Fokus
Fokus: Menunggu Keberanian Hakim Memvonis Maksimal Koruptor
EKS Kepala Divisi Profesi dan Pengamanan (Kadiv Propam) Polri Ferdy Sambo, dijatuhi hukuman mati dalam kasus pembunuhan terhadap anak buahnya, Brigadi
Penulis: rustam aji | Editor: m nur huda
Tajuk Ditulis Oleh Wartawan Tribun Jateng, Rustam Aji
TRIBUNJATENG.COM - EKS Kepala Divisi Profesi dan Pengamanan (Kadiv Propam) Polri Ferdy Sambo, dijatuhi hukuman mati dalam kasus pembunuhan terhadap anak buahnya, Brigadir Nofriansyah Yosua Hutabarat alias Brigadir J, di Pengadilan Negeri Jakarta Selatan, Senin (13/2). Vonis yang dijatuhkan oleh Majelis Hakim Wahyu Imam Santoso, Morgan Simanjuntak, dan Alimin Ribut Sujono, itu lebih berat dari tuntutan Jaksa Penuntut Umum (JPU) yang menuntut hukuman seumur hidup.
Hukuman maksimal juga dijatuhkan kepada istri Ferdy Sambo, Putri Candrawathi, yang dinilai turut serta merencanakan pembunuhan Brigadir J dengan vonis 20 tahun penjara. Hukuman yang dijatuhkan hakim ini juga lebih berat daripada tuntutan JPU yang hanya menuntut 8 tahun penjara. Tak hanya kepada Ferdy Sambo dan Putri Candrawathi.
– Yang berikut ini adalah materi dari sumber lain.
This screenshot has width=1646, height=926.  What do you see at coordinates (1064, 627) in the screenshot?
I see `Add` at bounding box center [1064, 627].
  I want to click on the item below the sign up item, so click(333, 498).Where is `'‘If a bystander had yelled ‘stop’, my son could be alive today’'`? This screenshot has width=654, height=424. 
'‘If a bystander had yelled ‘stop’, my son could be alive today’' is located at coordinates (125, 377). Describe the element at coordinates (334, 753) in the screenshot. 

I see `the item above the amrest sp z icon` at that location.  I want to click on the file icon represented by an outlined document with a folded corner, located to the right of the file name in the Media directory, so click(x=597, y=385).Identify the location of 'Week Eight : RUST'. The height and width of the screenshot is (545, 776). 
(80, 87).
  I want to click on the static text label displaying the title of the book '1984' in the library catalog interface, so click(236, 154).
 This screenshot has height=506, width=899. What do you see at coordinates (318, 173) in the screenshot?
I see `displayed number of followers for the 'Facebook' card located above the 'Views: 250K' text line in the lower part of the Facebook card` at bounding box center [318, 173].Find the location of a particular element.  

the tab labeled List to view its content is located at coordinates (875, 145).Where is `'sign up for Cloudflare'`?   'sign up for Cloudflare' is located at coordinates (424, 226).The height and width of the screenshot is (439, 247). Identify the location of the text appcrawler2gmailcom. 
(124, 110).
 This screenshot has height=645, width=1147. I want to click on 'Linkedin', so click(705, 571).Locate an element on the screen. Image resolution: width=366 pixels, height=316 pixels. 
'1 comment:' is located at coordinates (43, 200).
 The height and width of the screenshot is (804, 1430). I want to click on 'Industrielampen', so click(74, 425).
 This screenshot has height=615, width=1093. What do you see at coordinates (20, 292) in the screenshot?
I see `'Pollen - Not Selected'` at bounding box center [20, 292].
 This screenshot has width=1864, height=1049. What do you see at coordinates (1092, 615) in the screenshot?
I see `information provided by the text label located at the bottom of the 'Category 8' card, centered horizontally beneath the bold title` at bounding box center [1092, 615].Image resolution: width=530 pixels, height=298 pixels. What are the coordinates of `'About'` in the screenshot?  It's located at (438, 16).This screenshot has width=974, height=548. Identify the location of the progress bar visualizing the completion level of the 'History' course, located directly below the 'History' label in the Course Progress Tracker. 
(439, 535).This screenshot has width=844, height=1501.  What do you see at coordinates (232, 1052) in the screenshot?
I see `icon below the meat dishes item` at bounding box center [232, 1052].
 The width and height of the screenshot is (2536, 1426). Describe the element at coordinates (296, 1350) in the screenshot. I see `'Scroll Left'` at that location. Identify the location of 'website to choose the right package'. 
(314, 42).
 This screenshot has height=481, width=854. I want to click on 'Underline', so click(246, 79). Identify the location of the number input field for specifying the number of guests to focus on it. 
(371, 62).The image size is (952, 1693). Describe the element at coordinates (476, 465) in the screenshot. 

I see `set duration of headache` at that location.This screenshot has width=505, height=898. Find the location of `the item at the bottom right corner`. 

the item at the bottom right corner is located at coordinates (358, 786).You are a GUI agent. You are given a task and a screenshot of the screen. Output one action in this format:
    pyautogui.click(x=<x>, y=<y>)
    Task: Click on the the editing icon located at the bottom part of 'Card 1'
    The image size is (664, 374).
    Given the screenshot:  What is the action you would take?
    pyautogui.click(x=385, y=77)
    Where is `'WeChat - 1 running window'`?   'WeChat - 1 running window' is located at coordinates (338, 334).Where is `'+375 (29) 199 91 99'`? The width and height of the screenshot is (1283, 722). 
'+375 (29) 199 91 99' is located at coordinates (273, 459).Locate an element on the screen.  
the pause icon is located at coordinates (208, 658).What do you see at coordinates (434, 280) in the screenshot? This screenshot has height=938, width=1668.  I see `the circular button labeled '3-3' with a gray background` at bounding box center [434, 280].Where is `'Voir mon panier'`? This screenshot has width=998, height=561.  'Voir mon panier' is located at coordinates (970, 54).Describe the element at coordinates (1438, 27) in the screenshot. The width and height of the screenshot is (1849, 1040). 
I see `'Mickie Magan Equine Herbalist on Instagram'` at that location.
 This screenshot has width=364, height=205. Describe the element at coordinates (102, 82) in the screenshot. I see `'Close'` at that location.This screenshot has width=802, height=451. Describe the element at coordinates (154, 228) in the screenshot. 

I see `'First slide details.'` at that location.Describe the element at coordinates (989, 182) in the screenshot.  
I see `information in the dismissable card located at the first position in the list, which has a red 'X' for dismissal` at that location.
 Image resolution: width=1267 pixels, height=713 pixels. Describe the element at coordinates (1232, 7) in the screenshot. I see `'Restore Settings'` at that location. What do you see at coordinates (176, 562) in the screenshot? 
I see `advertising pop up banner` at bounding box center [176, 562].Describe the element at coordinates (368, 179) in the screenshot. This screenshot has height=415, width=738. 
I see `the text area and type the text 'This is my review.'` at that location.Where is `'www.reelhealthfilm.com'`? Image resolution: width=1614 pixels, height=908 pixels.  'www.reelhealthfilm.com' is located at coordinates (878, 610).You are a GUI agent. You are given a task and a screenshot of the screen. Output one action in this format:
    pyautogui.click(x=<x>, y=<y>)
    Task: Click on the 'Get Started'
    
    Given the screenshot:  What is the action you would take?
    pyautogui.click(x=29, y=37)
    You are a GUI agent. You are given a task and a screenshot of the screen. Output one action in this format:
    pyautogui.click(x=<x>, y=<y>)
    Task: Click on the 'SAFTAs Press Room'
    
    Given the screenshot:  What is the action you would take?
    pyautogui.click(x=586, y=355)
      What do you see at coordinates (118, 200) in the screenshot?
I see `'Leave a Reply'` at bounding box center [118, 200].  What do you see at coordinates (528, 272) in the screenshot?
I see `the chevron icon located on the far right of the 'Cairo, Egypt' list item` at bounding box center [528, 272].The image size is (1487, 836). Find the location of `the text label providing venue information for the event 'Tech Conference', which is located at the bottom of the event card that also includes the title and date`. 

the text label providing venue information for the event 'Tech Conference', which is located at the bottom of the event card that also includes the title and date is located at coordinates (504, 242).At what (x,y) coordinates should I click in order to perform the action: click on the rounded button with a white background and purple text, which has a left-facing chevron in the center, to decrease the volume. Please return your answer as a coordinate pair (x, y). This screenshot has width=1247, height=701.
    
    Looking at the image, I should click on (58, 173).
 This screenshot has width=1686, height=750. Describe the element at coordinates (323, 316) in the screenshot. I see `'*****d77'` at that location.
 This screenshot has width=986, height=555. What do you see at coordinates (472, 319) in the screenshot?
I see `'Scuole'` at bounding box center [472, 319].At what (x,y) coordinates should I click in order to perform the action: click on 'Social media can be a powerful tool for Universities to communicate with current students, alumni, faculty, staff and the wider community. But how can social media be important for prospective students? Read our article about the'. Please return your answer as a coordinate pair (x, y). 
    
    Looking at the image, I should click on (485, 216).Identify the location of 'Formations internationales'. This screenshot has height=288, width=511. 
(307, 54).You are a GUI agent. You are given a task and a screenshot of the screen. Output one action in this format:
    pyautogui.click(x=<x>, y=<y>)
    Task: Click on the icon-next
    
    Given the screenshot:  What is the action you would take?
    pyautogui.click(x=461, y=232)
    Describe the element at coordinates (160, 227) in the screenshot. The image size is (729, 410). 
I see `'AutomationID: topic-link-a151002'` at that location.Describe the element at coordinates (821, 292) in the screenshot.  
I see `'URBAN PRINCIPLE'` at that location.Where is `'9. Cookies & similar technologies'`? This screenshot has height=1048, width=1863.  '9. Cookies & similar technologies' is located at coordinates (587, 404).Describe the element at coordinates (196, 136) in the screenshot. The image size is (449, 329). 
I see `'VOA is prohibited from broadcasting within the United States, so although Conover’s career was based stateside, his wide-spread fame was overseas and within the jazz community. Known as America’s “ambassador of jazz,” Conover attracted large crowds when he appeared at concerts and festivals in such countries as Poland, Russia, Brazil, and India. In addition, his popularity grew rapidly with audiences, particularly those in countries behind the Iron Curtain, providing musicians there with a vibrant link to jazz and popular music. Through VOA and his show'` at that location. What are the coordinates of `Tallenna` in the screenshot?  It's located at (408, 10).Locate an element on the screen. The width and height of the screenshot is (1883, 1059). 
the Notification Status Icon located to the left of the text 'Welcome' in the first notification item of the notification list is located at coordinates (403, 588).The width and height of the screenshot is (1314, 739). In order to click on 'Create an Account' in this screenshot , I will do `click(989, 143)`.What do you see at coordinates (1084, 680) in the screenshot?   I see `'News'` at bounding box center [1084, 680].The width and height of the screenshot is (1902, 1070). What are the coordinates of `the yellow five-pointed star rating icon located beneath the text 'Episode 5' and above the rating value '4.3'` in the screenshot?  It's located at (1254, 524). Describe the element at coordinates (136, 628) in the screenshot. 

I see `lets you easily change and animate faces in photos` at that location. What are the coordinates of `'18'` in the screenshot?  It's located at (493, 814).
Hukuman berat juga dijatuhkan kepada Kuat Ma’ruf dan Ricky Rizal, yang masing-masing dijatuhi hukuman 15 tahun penjara dan 13 tahun penjara, dalam kasus yang sama.
Mereka dijatuhi hukuman berat karena di antaranya dinilai berbelit-belit dan tidak jujur ddalam memberikan keterangan dalam persidangan.
Publik pun menyambut positif vonis yang diberikan kepada mereka. Artinya, masih ada rasa keadilan dan harapan terhadap hukum di negara ini. Hukum tidak tumpul ke atas dan hanya tajam ke bawah.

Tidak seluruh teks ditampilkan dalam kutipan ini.